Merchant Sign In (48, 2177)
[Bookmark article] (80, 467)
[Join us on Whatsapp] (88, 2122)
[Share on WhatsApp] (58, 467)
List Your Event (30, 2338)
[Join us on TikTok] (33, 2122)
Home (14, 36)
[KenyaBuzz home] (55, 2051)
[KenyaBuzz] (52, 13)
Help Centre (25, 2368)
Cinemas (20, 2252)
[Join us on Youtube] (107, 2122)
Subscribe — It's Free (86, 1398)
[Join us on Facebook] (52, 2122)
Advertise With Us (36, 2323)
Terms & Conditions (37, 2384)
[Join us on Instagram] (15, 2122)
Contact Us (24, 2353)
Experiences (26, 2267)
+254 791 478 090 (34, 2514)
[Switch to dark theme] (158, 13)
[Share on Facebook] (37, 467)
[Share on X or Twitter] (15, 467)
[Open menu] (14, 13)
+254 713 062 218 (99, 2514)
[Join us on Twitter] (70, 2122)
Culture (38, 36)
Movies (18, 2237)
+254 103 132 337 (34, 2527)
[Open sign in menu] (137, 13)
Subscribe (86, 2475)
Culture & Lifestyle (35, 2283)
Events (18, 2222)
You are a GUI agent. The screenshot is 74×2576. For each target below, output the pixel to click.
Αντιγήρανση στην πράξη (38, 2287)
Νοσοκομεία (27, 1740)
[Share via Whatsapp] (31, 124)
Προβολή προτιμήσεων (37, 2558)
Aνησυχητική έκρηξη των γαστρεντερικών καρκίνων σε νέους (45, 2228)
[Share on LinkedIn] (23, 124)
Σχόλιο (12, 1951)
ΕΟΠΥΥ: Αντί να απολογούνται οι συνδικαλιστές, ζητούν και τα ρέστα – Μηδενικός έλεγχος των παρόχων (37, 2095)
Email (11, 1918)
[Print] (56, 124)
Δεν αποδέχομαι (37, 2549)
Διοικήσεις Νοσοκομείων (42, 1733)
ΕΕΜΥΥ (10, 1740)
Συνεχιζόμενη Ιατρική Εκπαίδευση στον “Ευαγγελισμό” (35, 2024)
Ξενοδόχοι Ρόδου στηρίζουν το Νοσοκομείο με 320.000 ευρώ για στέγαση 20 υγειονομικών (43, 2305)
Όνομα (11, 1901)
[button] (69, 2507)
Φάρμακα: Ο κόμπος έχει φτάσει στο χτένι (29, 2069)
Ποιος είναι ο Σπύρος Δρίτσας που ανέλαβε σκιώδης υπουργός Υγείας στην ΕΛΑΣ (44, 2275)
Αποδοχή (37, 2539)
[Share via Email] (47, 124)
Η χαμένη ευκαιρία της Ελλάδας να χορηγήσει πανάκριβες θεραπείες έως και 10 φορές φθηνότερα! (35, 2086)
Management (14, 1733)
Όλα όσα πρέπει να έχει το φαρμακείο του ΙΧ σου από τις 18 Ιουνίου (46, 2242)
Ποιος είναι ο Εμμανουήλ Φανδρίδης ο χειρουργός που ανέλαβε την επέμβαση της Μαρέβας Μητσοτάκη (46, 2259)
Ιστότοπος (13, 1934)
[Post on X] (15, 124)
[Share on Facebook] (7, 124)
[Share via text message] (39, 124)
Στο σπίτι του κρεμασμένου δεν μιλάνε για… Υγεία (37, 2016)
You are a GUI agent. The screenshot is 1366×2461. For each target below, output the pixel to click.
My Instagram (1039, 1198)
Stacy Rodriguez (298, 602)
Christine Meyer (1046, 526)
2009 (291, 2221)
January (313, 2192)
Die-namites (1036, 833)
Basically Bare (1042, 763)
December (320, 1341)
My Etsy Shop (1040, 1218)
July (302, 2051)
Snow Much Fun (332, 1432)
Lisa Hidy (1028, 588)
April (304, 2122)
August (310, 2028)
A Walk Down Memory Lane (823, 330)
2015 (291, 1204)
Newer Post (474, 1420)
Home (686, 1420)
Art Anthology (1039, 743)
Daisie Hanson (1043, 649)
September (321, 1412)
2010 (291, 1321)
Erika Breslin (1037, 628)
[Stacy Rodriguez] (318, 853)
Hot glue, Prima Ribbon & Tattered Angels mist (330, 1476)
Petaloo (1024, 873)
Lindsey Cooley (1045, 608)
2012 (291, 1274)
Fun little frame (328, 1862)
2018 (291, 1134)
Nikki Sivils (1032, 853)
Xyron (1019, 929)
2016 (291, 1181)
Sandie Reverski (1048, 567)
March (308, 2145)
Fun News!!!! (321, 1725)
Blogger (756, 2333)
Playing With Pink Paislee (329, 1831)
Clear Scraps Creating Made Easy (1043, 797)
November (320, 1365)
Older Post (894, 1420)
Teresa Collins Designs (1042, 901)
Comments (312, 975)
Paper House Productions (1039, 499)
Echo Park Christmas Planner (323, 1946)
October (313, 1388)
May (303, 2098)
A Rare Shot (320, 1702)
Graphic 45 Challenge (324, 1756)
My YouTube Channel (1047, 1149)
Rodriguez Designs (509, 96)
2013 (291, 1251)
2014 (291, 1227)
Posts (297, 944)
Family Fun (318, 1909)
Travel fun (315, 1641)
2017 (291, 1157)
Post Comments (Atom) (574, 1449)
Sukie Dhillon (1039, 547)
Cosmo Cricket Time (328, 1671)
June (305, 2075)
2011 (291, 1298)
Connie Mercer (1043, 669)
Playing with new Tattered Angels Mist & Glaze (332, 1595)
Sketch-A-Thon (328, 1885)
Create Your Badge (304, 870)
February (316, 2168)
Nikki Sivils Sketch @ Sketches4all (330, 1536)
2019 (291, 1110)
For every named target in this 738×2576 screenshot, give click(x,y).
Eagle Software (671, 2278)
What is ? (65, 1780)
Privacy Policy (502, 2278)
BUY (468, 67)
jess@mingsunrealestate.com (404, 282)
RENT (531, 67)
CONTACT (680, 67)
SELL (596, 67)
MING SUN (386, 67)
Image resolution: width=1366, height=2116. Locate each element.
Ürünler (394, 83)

———

YOUR ASSIGNMENT: Search the data above for lines holding "Nikki" and copy each of them.

TASK SOLUTION:
Nikki Sivils (1032, 853)
Nikki Sivils Sketch @ Sketches4all (330, 1536)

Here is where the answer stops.